- [THE PROBLEM] Set down all of the records exactly, leaving none out.

Pixel coordinate grounding data:
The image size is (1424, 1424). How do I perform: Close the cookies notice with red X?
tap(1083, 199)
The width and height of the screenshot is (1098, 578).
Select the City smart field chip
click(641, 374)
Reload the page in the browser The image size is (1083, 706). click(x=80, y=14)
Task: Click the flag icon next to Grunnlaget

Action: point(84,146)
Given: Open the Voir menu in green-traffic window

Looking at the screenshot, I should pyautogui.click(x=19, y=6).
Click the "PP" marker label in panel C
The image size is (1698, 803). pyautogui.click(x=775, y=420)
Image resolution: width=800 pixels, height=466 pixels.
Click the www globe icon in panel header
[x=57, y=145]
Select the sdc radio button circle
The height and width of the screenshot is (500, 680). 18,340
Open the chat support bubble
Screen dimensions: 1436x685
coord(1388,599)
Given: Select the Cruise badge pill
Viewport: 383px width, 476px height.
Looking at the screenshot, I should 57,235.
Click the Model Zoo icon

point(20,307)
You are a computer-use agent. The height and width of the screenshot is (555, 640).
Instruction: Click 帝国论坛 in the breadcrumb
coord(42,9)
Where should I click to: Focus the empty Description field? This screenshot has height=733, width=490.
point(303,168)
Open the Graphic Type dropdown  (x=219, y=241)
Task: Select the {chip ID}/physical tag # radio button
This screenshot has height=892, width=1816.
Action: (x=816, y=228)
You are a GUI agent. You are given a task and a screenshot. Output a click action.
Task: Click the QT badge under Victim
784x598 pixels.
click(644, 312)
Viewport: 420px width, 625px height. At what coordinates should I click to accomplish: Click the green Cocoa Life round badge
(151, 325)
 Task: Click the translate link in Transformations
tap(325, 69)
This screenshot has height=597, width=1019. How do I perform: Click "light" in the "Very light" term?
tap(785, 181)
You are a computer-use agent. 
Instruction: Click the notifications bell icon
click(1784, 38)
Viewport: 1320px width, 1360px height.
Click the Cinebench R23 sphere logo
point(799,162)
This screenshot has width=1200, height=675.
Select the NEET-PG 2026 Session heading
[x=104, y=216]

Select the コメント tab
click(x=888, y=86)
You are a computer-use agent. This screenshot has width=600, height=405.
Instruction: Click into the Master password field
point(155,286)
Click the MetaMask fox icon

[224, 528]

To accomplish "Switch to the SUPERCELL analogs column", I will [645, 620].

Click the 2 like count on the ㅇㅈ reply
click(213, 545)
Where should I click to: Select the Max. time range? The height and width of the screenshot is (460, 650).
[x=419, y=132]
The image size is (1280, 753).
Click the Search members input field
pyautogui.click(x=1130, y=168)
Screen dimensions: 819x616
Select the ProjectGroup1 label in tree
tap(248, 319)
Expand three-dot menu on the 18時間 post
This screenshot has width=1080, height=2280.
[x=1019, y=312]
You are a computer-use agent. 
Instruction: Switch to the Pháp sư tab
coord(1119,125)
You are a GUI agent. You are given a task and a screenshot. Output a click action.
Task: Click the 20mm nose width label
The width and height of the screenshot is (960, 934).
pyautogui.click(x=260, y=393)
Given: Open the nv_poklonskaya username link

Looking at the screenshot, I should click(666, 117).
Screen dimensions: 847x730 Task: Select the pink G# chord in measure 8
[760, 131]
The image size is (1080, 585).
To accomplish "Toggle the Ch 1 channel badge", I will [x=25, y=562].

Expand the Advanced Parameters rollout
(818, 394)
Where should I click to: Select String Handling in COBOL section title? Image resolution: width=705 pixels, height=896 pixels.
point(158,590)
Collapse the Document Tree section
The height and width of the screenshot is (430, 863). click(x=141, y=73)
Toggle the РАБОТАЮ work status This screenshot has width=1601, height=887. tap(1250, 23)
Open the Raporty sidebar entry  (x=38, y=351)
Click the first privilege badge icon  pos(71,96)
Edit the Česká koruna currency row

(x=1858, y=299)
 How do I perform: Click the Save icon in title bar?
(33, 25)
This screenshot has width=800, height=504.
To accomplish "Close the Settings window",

- [ANSWER SPACE]
The image size is (1424, 1424). How do I perform: Close the cookies notice with red X?
tap(1083, 199)
The width and height of the screenshot is (1098, 578).
Select the City smart field chip
click(641, 374)
Reload the page in the browser The image size is (1083, 706). click(x=80, y=14)
Task: Click the flag icon next to Grunnlaget

Action: point(84,146)
Given: Open the Voir menu in green-traffic window

Looking at the screenshot, I should pyautogui.click(x=19, y=6).
Click the "PP" marker label in panel C
The image size is (1698, 803). pyautogui.click(x=775, y=420)
Image resolution: width=800 pixels, height=466 pixels.
Click the www globe icon in panel header
[x=57, y=145]
Select the sdc radio button circle
The height and width of the screenshot is (500, 680). 18,340
Open the chat support bubble
Screen dimensions: 1436x685
coord(1388,599)
Given: Select the Cruise badge pill
Viewport: 383px width, 476px height.
Looking at the screenshot, I should 57,235.
Click the Model Zoo icon

point(20,307)
You are a computer-use agent. The height and width of the screenshot is (555, 640).
Instruction: Click 帝国论坛 in the breadcrumb
coord(42,9)
Where should I click to: Focus the empty Description field? This screenshot has height=733, width=490.
point(303,168)
Open the Graphic Type dropdown  (x=219, y=241)
Task: Select the {chip ID}/physical tag # radio button
This screenshot has height=892, width=1816.
Action: (x=816, y=228)
You are a GUI agent. You are given a task and a screenshot. Output a click action.
Task: Click the QT badge under Victim
784x598 pixels.
click(644, 312)
Viewport: 420px width, 625px height. At what coordinates should I click to accomplish: Click the green Cocoa Life round badge
(151, 325)
 Task: Click the translate link in Transformations
tap(325, 69)
This screenshot has height=597, width=1019. How do I perform: Click "light" in the "Very light" term?
tap(785, 181)
You are a computer-use agent. 
Instruction: Click the notifications bell icon
click(1784, 38)
Viewport: 1320px width, 1360px height.
Click the Cinebench R23 sphere logo
point(799,162)
This screenshot has width=1200, height=675.
Select the NEET-PG 2026 Session heading
[x=104, y=216]

Select the コメント tab
click(x=888, y=86)
You are a computer-use agent. This screenshot has width=600, height=405.
Instruction: Click into the Master password field
point(155,286)
Click the MetaMask fox icon

[224, 528]

To accomplish "Switch to the SUPERCELL analogs column", I will [645, 620].

Click the 2 like count on the ㅇㅈ reply
click(213, 545)
Where should I click to: Select the Max. time range? The height and width of the screenshot is (460, 650).
[x=419, y=132]
The image size is (1280, 753).
Click the Search members input field
pyautogui.click(x=1130, y=168)
Screen dimensions: 819x616
Select the ProjectGroup1 label in tree
tap(248, 319)
Expand three-dot menu on the 18時間 post
This screenshot has width=1080, height=2280.
[x=1019, y=312]
You are a computer-use agent. 
Instruction: Switch to the Pháp sư tab
coord(1119,125)
You are a GUI agent. You are given a task and a screenshot. Output a click action.
Task: Click the 20mm nose width label
The width and height of the screenshot is (960, 934).
pyautogui.click(x=260, y=393)
Given: Open the nv_poklonskaya username link

Looking at the screenshot, I should click(666, 117).
Screen dimensions: 847x730 Task: Select the pink G# chord in measure 8
[760, 131]
The image size is (1080, 585).
To accomplish "Toggle the Ch 1 channel badge", I will [x=25, y=562].

Expand the Advanced Parameters rollout
(818, 394)
Where should I click to: Select String Handling in COBOL section title? Image resolution: width=705 pixels, height=896 pixels.
point(158,590)
Collapse the Document Tree section
The height and width of the screenshot is (430, 863). click(x=141, y=73)
Toggle the РАБОТАЮ work status This screenshot has width=1601, height=887. tap(1250, 23)
Open the Raporty sidebar entry  (x=38, y=351)
Click the first privilege badge icon  pos(71,96)
Edit the Česká koruna currency row

(x=1858, y=299)
 How do I perform: Click the Save icon in title bar?
(33, 25)
This screenshot has width=800, height=504.
To accomplish "Close the Settings window",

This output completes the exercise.